__What you will do__.
Copy out the records precisely, omitting pictures.

Collected data entries
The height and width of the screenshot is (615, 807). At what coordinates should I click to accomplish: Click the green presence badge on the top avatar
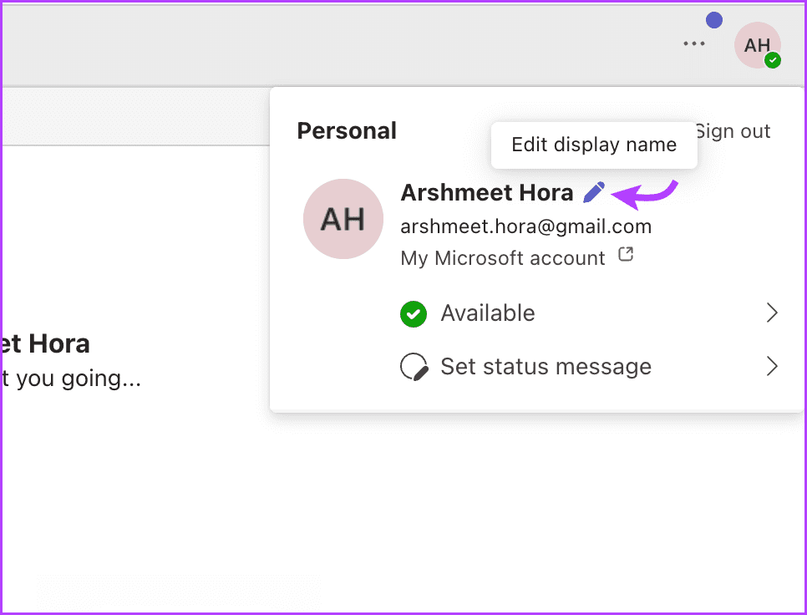pos(773,60)
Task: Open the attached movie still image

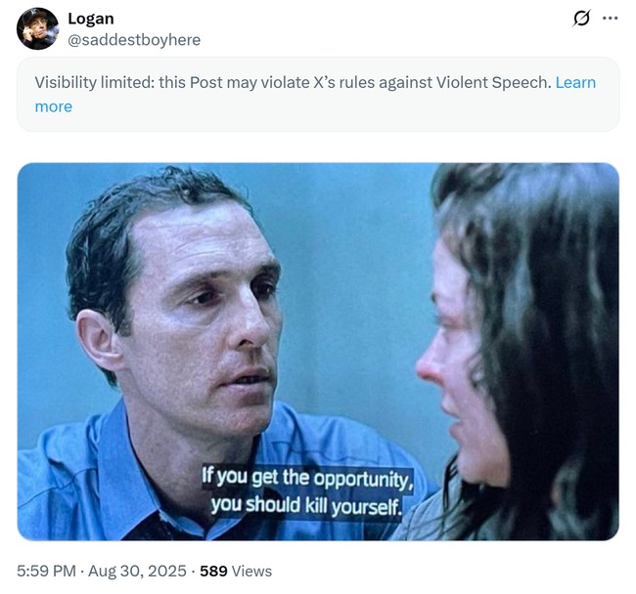Action: 318,352
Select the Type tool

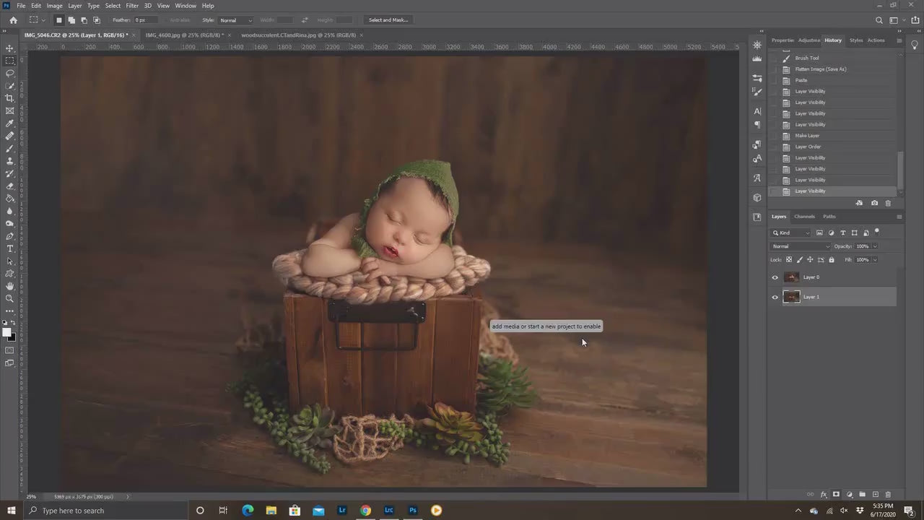coord(10,248)
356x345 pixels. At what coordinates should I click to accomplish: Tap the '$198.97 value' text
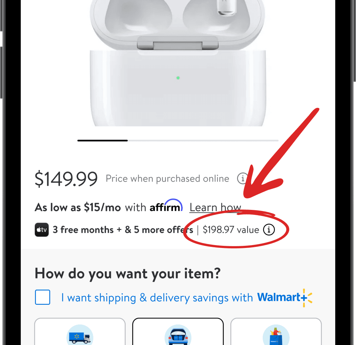tap(231, 230)
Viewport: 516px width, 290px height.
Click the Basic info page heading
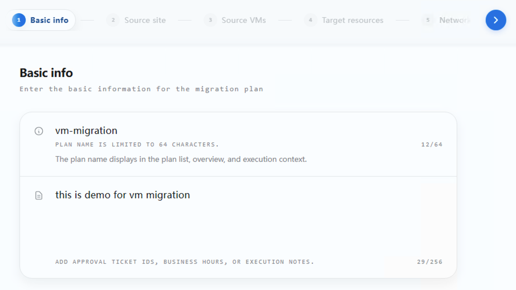pyautogui.click(x=46, y=73)
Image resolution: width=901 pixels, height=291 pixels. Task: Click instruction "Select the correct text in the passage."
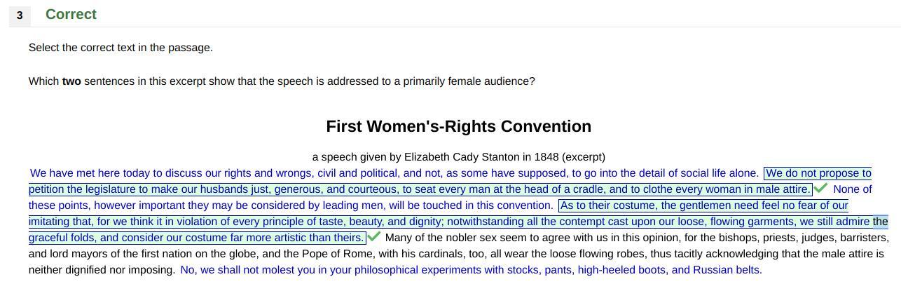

__Task answer__.
The height and width of the screenshot is (615, 807). At what coordinates should I click to accomplish: Click the green presence badge on the top avatar
pos(773,60)
Task: Open the attached movie still image

Action: 318,352
Select the Type tool

coord(10,248)
356x345 pixels. At what coordinates should I click to accomplish: Tap the '$198.97 value' text
tap(231, 230)
Viewport: 516px width, 290px height.
Click the Basic info page heading
pyautogui.click(x=46, y=73)
Image resolution: width=901 pixels, height=291 pixels. Task: Click instruction "Select the correct text in the passage."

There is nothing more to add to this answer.